***** Excerpt to read

Father Figure: Eugene Green’s Amusing Nature vs. Nurture Satire of the Holy Family

Son of Joseph Eugene GreenWith his sixth feature film, Son of Joseph, New York born French-language art-house auteur Eugene Green gets the closest to mainstream we’ve yet to see in a droll familial parody utilizing artistic and religious motifs. Here, it’s a teen’s quest for paternal solace, retrofitting the Bible’s Holy Family (you know—Jesus, Mary, and Joseph) for contemporary French climes. Produced by the Dardenne Bros. (which explains the appearance of their regular cast member Fabrizio Rongone) and featuring a couple internationally recognizable Gallic stars, this should ensure Green a bit more widespread recognition with this playful title, hitting limited theatrical release nearly a year after it premiered to warm reviews at the 2016 Berlin International Film Festival. Deliciously subversive as an austere allegorical stab at both religion and the vested importance of patrilineal familial relations, audiences familiar with the director will most likely find this surprisingly adroit in its ability to amuse, while those new to Green’s particular theatrical flourishes may feel flummoxed.

**********

Required actions
(a) Please list the members of the Holy Family that the film review names.
(b) Answer these questions from the film review:
(i) Which of Eugene Green's feature films is Son of Joseph?
(ii) At what festival, and in what year, did it premiere?
(iii) Who produced it?
The records are separate from this film review and have no connection to it.

***** Data extract

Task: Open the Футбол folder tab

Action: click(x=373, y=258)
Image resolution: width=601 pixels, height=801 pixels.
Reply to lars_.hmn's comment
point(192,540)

**********

Worked answers
(a) Jesus, Mary, Joseph

(b)
(i) His sixth feature film
(ii) The Berlin International Film Festival, 2016
(iii) The Dardenne Bros.